A histone deacetylase (HDAC) inhibitor used in combination with bortezomib and dexamethasone for relapsed myeloma after 2+ prior regimens. Works by altering gene expression in myeloma cells, making them more susceptible to other treatments. Given orally three times per week. Has significant side effects including diarrhea, fatigue, low blood counts, nausea, and heart rhythm changes requiring ECG monitoring. Reserved for patients who have exhausted other options. Response rates around 60% in combination therapy.

A chemotherapy drug (alkylating agent) often used in high doses (140-200 mg/m²) before stem cell transplant as the conditioning regimen. At lower doses, used in combination regimens or as oral therapy. Has been a cornerstone of myeloma treatment for decades. High-dose melphalan is toxic to bone marrow, requiring stem cell rescue. Dose adjusted for age and kidney function. Side effects include severe but temporary bone marrow suppression, mouth sores, nausea, and hair loss. Increases risk of second cancers with long-term use.

A chemotherapy drug (alkylating agent) used in combination regimens for myeloma treatment like CyBorD (cyclophosphamide-bortezomib-dexamethasone). Also used for stem cell mobilization to help move stem cells into bloodstream for collection. Given orally or IV depending on purpose and dose. Generally well-tolerated at myeloma doses. Side effects include low blood counts, bladder irritation (requires hydration), nausea, and hair thinning. Can affect fertility. Effective in renal impairment when other drugs need dose reduction.

A selective inhibitor of nuclear export (SINE) that forces myeloma cells to keep tumor suppressor proteins in the nucleus where they can trigger cell death. Given orally twice weekly with dexamethasone. Approved for heavily pre-treated relapsed/refractory myeloma (4+ prior therapies including proteasome inhibitors, immunomodulatory drugs, and anti-CD38 antibodies). Significant side effects include nausea, fatigue, decreased appetite, weight loss, low blood counts, and low sodium. Requires careful monitoring and supportive medications. Response rates 25-30% in heavily pre-treated patients.

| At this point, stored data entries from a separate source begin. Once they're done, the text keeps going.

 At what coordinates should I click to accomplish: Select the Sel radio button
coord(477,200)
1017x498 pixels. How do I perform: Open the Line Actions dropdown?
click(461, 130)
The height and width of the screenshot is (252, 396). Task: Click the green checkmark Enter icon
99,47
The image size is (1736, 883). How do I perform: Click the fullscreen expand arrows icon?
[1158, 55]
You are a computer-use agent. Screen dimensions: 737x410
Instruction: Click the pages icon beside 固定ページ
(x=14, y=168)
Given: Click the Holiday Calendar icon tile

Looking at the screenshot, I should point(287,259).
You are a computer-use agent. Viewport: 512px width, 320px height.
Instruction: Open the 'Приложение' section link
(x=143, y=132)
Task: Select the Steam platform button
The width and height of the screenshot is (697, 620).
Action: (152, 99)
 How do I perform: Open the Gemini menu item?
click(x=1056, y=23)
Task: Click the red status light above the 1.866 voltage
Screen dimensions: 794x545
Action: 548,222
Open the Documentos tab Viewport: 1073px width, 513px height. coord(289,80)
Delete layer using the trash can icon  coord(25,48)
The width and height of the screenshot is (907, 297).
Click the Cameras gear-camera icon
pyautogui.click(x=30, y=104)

An antibody-drug conjugate that delivers chemotherapy directly to myeloma cells through the BCMA (B-cell maturation antigen) target found on plasma cells. Given by IV infusion every 3 weeks. Approved for relapsed/refractory myeloma after 4+ prior therapies. Main concern is eye toxicity (keratopathy) requiring regular eye exams and sometimes dose delays or reductions. Other side effects include low blood counts and infusion reactions. Response rates 30-35% as single agent in heavily pre-treated patients. Currently being studied in earlier treatment lines and combinations.

A treatment that modifies the patient's own T-cells to better recognize and attack myeloma cells expressing BCMA protein. Two FDA-approved options: idecabtagene vicleucel (Abecma) and ciltacabtagene autoleucel (Carvykti). Requires collection of T-cells via apheresis, genetic modification in lab (2-4 weeks), then infusion back to patient after chemotherapy. Can produce dramatic responses (70-98%) including complete remissions in heavily pre-treated patients. Risks include cytokine release syndrome and neurotoxicity. Approved after 4+ prior therapies; studies ongoing in earlier lines. Single infusion can provide long-lasting remissions.

Drugs like zoledronic acid (Zometa) or pamidronate used to strengthen bones and reduce bone complications in myeloma. Work by inhibiting osteoclasts (cells that break down bone), reducing fractures, pain, and hypercalcemia. Given by IV infusion monthly, or zoledronic acid can be given every 3 months after initial period. Denosumab (Xgeva) is an alternative given as subcutaneous injection. Important side effect is osteonecrosis of the jaw (ONJ), requiring good dental care and preventive measures. Can affect kidney function. Continued throughout myeloma treatment and remission.

A bispecific T-cell engager antibody that targets GPRC5D protein on myeloma cells. Approved for relapsed/refractory multiple myeloma after four or more prior treatments. Works by linking T-cells to myeloma cells, helping the immune system attack cancer. Shows strong response rates (70-80%) in heavily pre-treated patients with common side effects including cytokine release syndrome, infections, and taste changes.